More than 10 times faster MySQL write speed of PentahoKettle

Source: Internet
Author: User
PentahoKettle is used to capture data and store it into the database. The speed is about 7500 seconds when text is used for commissioning, but after being replaced with a database, the speed is only 150 seconds, it takes more than 20 minutes to import about 0.2 million of data into the database, which is unacceptable. Batch insert does not seem to have any effect, but it is still slow for Google to find

Pentaho Kettle is used to capture data and store it into the database. In the general example, the speed of text debugging is about 7500 records/second, but after changing to the database, the speed is only 150 records per second. It takes more than 20 minutes to import about 0.2 million of data to the database, which is unacceptable. Batch insert does not seem to have any effect, but it is still slow for Google to find

Pentaho Kettle is used to perform a data capture and warehouse receiving program, which is roughly like this:



During text commissioning, the speed is about 7500 records/second, but after the database is changed, the speed is only 150 records/second, and about 0.2 million of data is stored in the database for more than 20 minutes, this is unacceptable.

Batch insert does not seem to have any effect, but it is still slow.
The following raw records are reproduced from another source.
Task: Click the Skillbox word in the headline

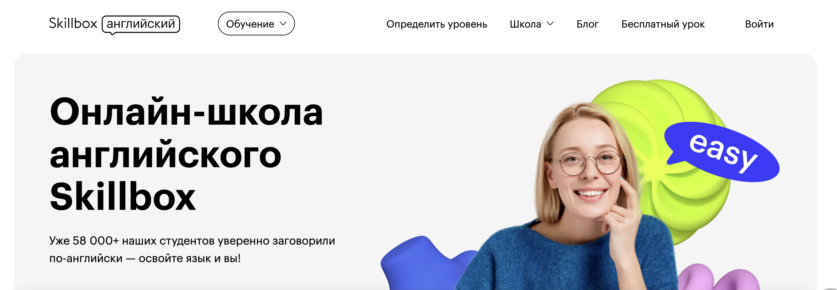Action: (x=122, y=197)
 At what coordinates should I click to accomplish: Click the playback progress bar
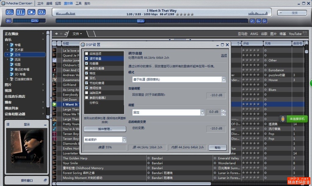pyautogui.click(x=152, y=21)
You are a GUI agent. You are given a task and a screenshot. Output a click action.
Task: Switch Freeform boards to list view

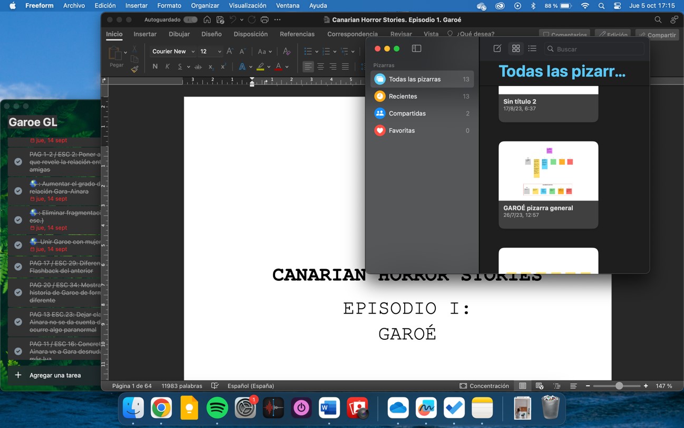[x=532, y=49]

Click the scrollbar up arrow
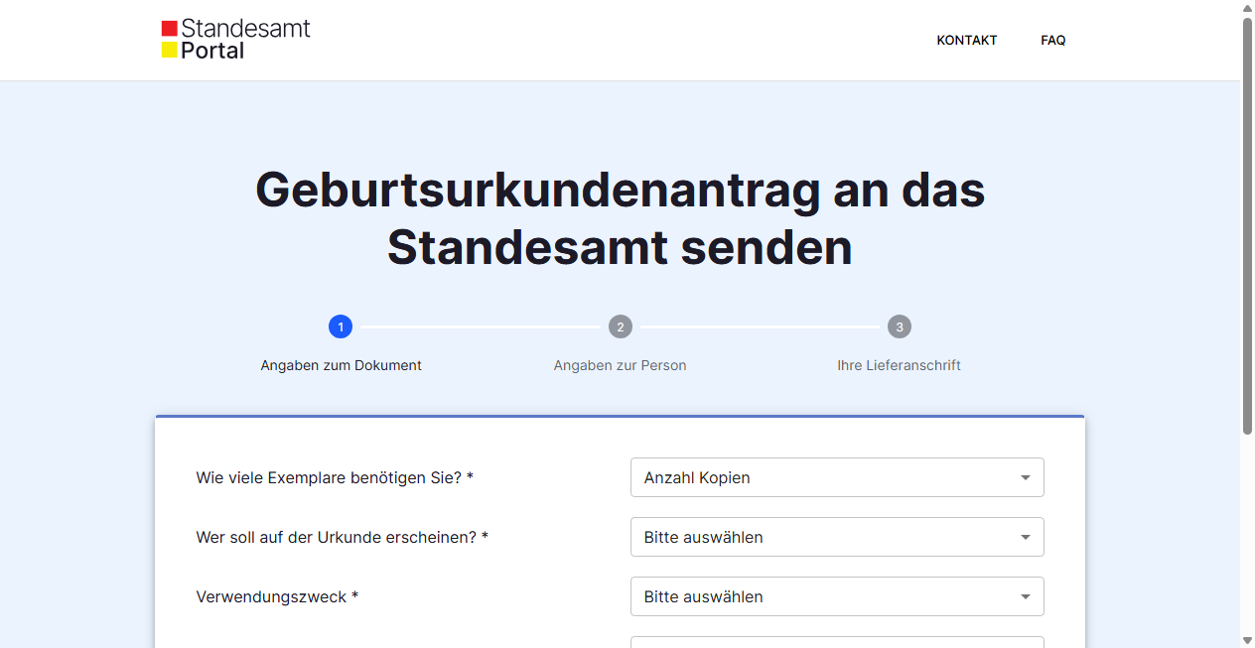[x=1247, y=8]
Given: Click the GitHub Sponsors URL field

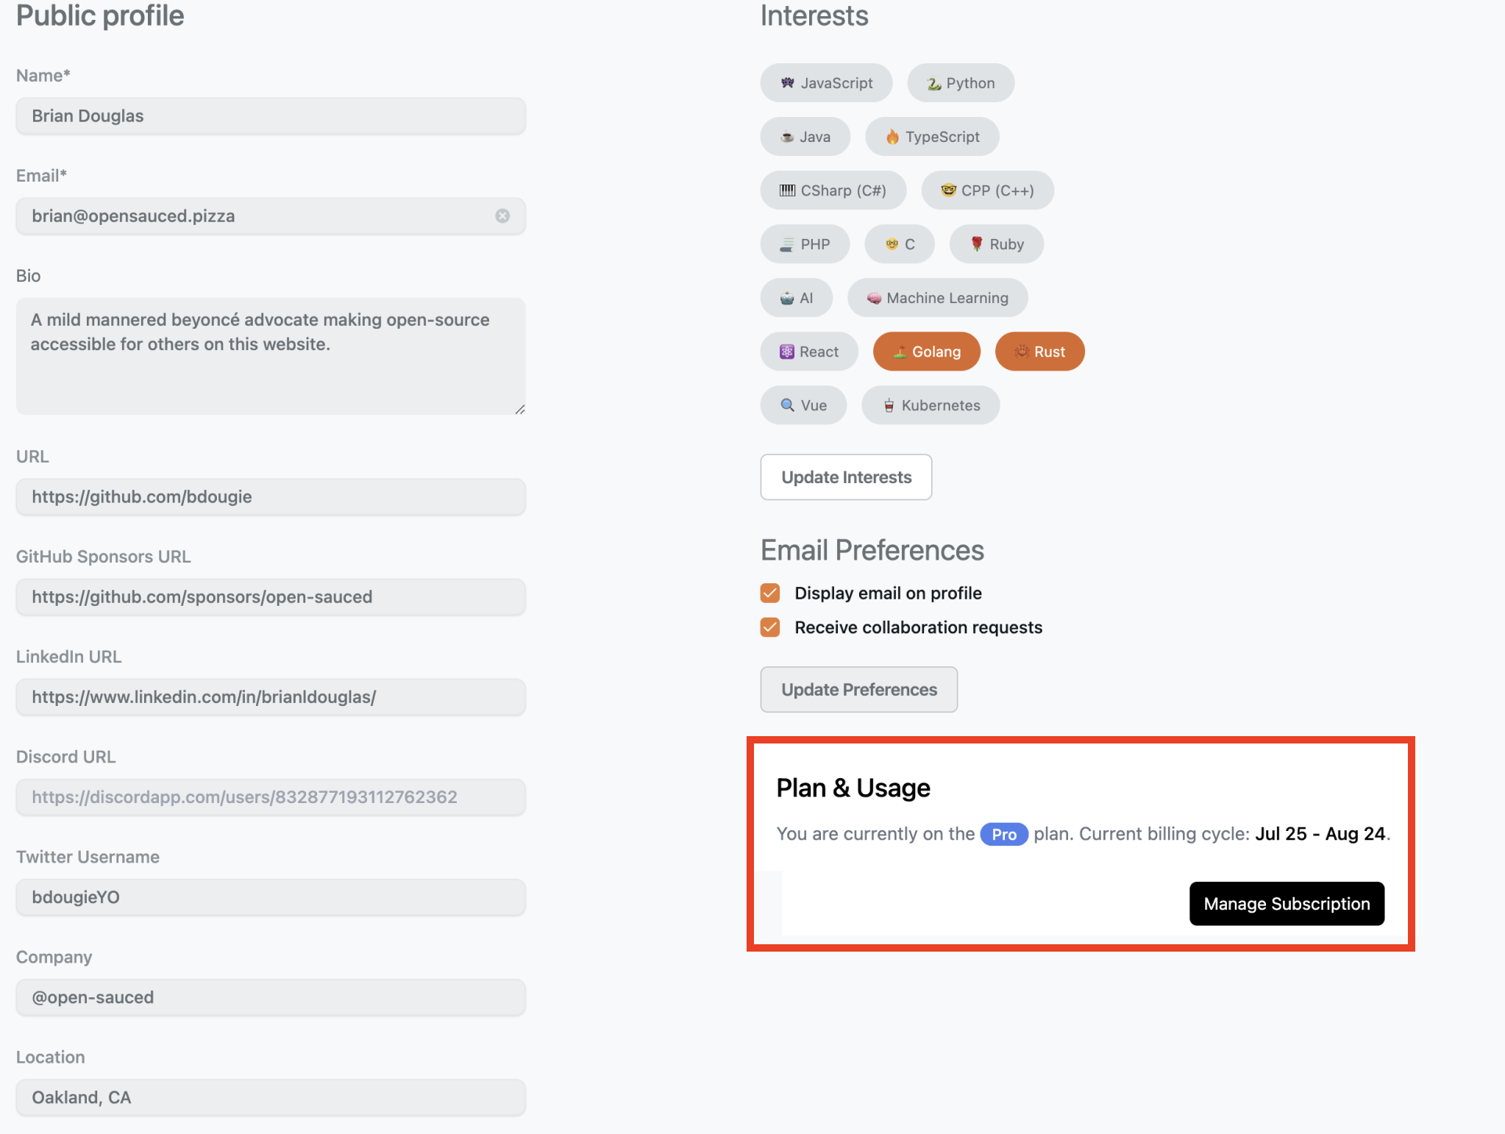Looking at the screenshot, I should (270, 597).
For help with Google, I found two references:

Reference 1: http://julienhofstede.blogspot.nl/2014/02/increase-mysql-output-to-80k-rowssecond.html

Reference 2: http://forums.pentaho.com/showthread.php? 142217-Table-Output-Performance-MySQL #9

The description is basically the same. The connection parameters are adjusted according to the reference:

Java code

  1. Useserverprepsponts = false
  2. RewriteBatchedStatements = true
  3. UseCompression = true

useServerPrepStmts=falserewriteBatchedStatements=trueuseCompression=true

The data write speed is immediately increased to about 2300 records per second. With three threads enabled, the write speed is similar to that of text writing.

It takes a long time to write code, and Kettle is also used for a while. Generally, it only pays attention to how Tranaction implements the function. It can be said that connection parameters are basically not concerned, however, such a speed improvement is in front of you. If you are not familiar with these performance parameters, it is really not easy to Improve the Performance. If you want to write it out, you also hope to have a reference when you encounter the same problem, because Baidu, ^ _ ^ is not found at all. If you want to write Chinese characters, you want to include them.

Contact Us

The content source of this page is from Internet, which doesn't represent Alibaba Cloud's opinion; products and services mentioned on that page don't have any relationship with Alibaba Cloud. If the content of the page makes you feel confusing, please write us an email, we will handle the problem within 5 days after receiving your email.

If you find any instances of plagiarism from the community, please send an email to: info-contact@alibabacloud.com and provide relevant evidence. A staff member will contact you within 5 working days.

A Free Trial That Lets You Build Big!

Start building with 50+ products and up to 12 months usage for Elastic Compute Service

  • Sales Support

    1 on 1 presale consultation

  • After-Sales Support

    24/7 Technical Support 6 Free Tickets per Quarter Faster Response

  • Alibaba Cloud offers highly flexible support services tailored to meet your exact needs.